Fears, doubts, difficulties and prejudices, but also hope and light. The American docufilm ‘Below the belt. The last health taboo‘ recounts the journey through the emotions of four young women with one drama as their common denominator: endometriosis, a chronic inflammatory disease linked to the menstrual cycle that is the leading cause of pelvic pain and infertility even in young women. An invalidating, ‘invisible’, painful and often neglected disease that affects 150 million women in the world, of whom at least 3 million only in Italy. Filmed over a 10-year period by American director Shannon Cohn, who herself suffers from endometriosis, the docu-film, produced by Hillary Clinton, Senator Elizabeth Warren and actress Rosario Dawson, among others, will have its national premiere screening on Saturday 12 October at 6.30 p.m. at the Teatro Ristori in Verona and then be distributed worldwide, accompanied by a clip of Clinton.
After the screening there will also be space for a talk with the director. The initiative has the patronage of the Municipality, through the Department for Gender Equality, and the promoter is Dr. Marcello Ceccaroni, director of the Department of Obstetrics and Gynaecology of the Ircss Sacro Cuore Don Calabria in Negrar di Valpolicella (Province of Verona) as well as president and founder of the International School of Surgical Anatomy (Issa). Ceccaroni is among the international experts in the treatment of endometriosis and in Negrar has revolutionised the treatment of the disease with a minimally invasive technique, known on a global scale as the ‘Negrar method’, capable of improving the quality of life of thousands of women.
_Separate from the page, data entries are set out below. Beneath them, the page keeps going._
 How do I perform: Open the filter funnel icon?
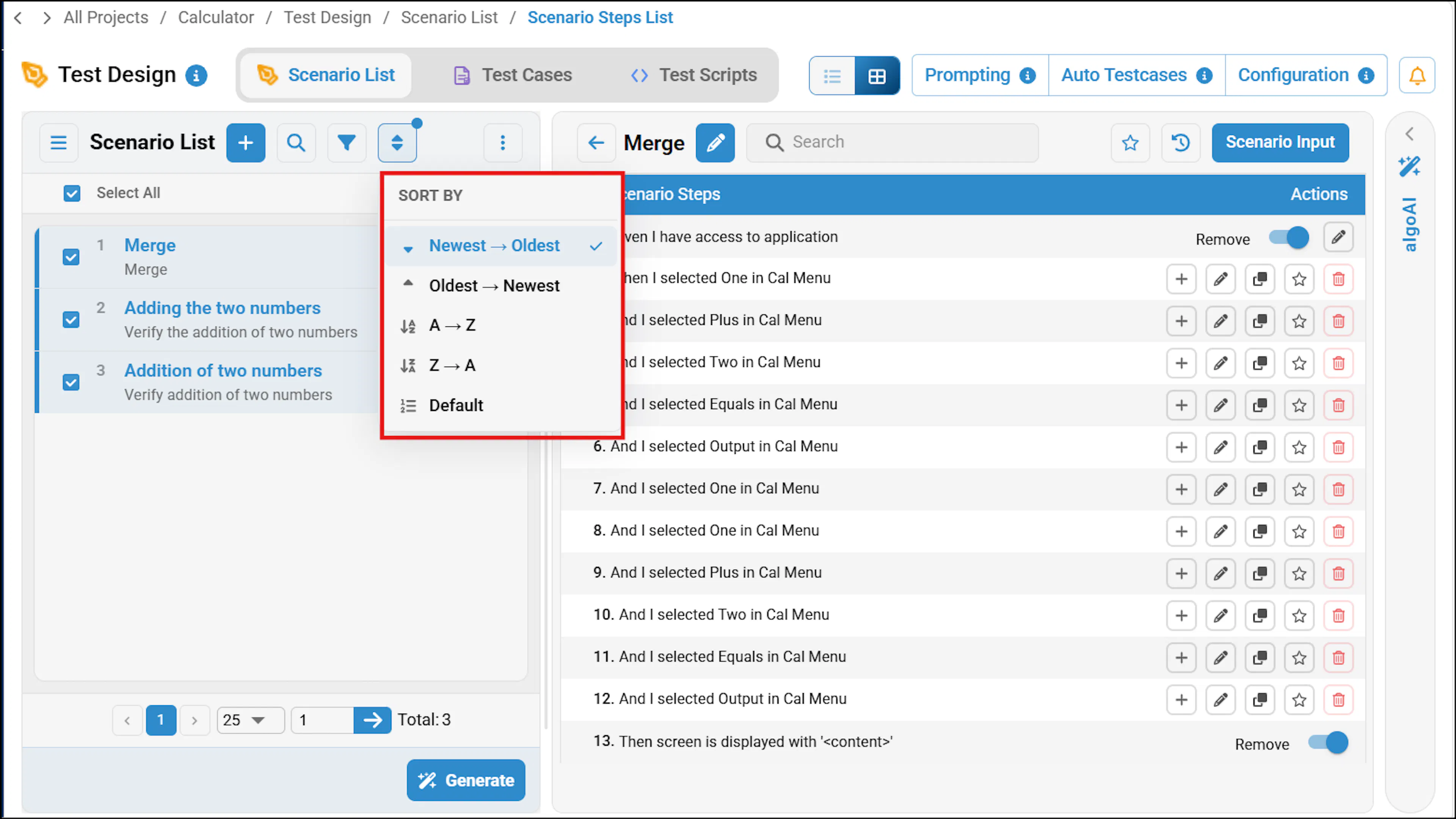point(347,143)
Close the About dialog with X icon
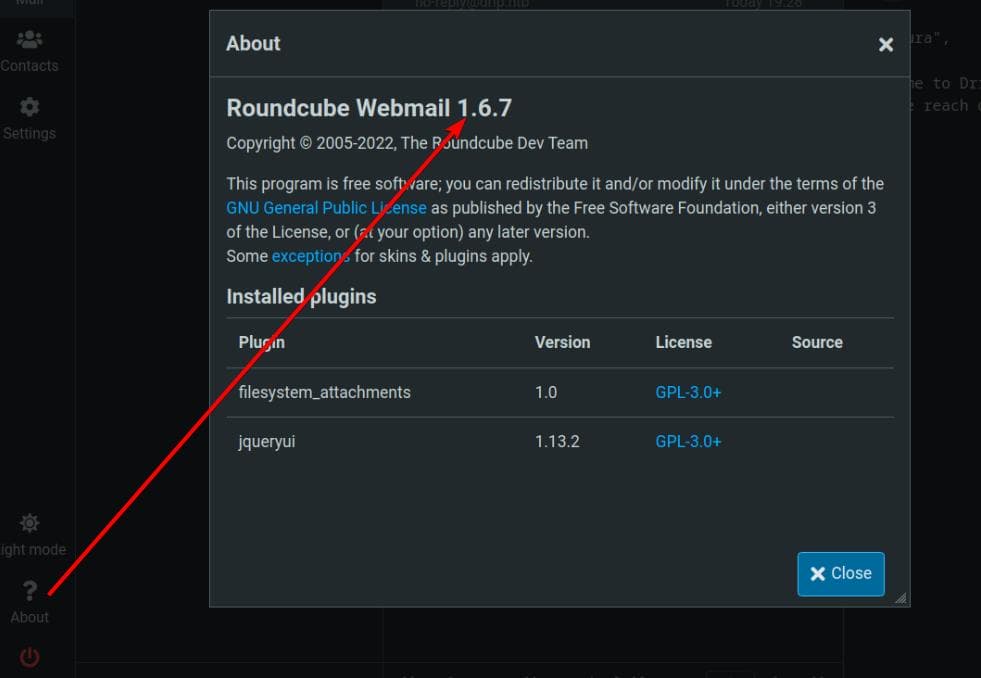 coord(885,44)
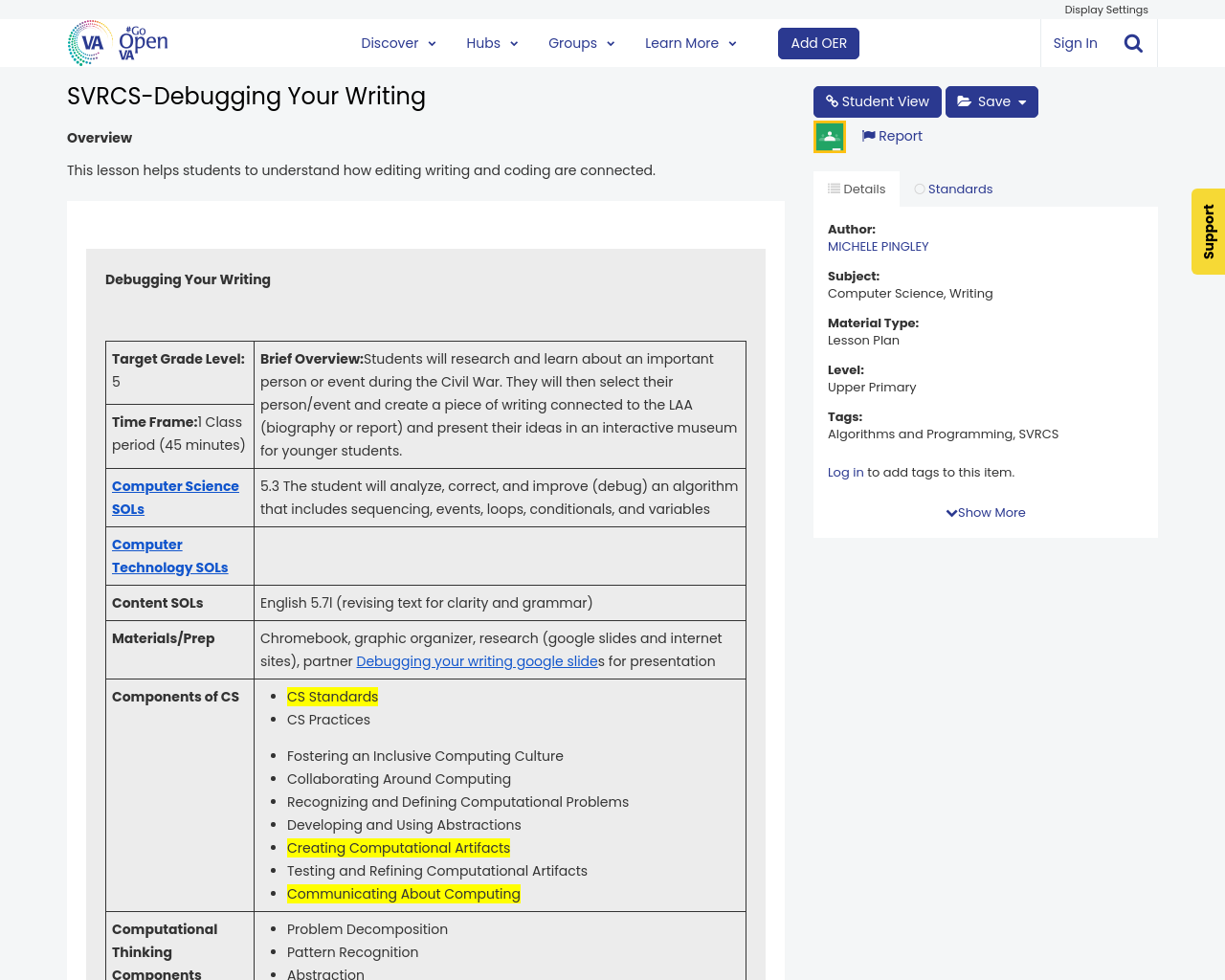Viewport: 1225px width, 980px height.
Task: Switch to the Standards tab
Action: (954, 188)
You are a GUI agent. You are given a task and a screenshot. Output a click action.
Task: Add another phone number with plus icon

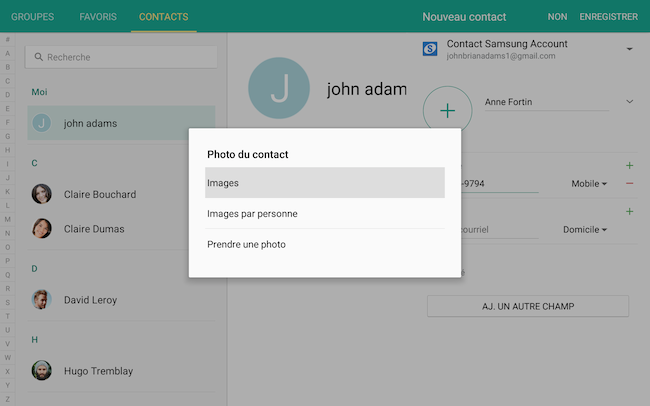click(x=629, y=165)
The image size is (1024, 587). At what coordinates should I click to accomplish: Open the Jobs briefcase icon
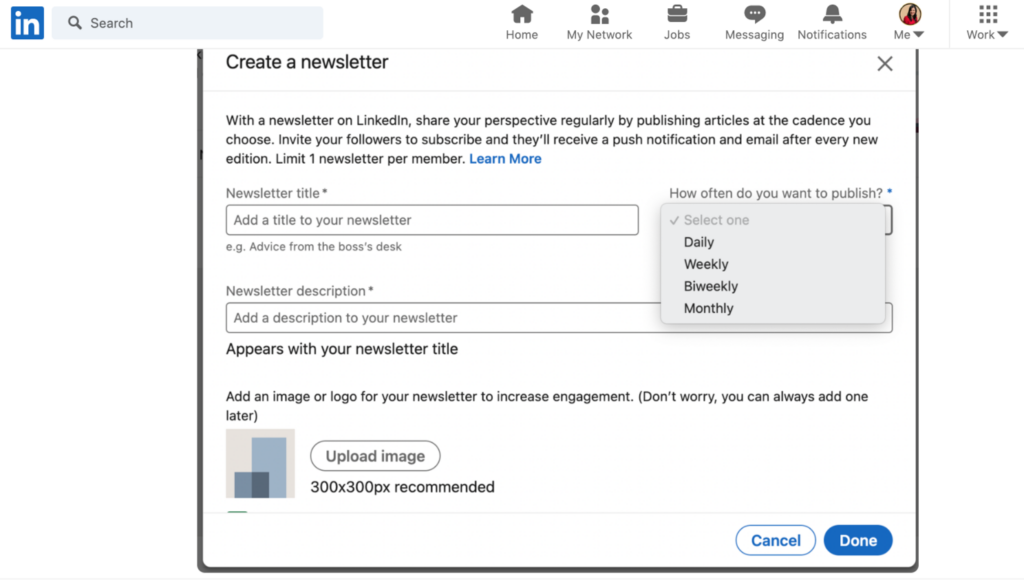[x=677, y=14]
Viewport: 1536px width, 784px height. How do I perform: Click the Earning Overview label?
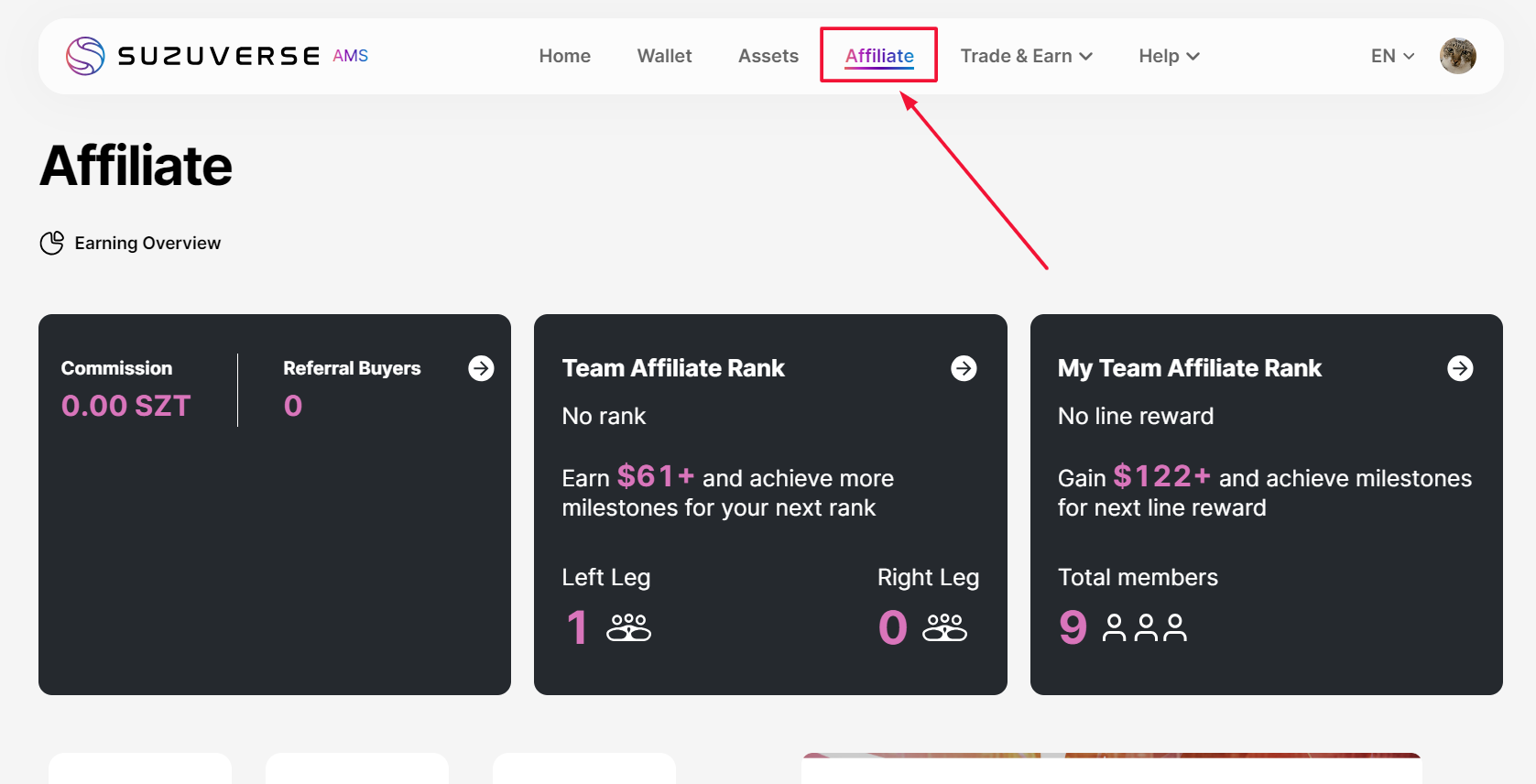(x=147, y=243)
“Endometriosis can cause reduced fertility in about 40 per cent of severe cases and severe physical pain, often underestimated or considered normal“, Ceccaroni explains “The ideal solution to combat it is pharmacological, so as to halt the progression of the disease and ensure an adequate quality of life, but this is only possible through early diagnosis. More than 60 per cent of adolescent girls suffering from debilitating menstrual pain may already be suffering from the disease, but the diagnosis often arrives with a delay of seven to ten years’. He adds: ‘The impact on the lives of women who suffer from it is dramatic and too often their symptoms are downplayed or ignored. Endometriosis is still a taboo and must be made known“.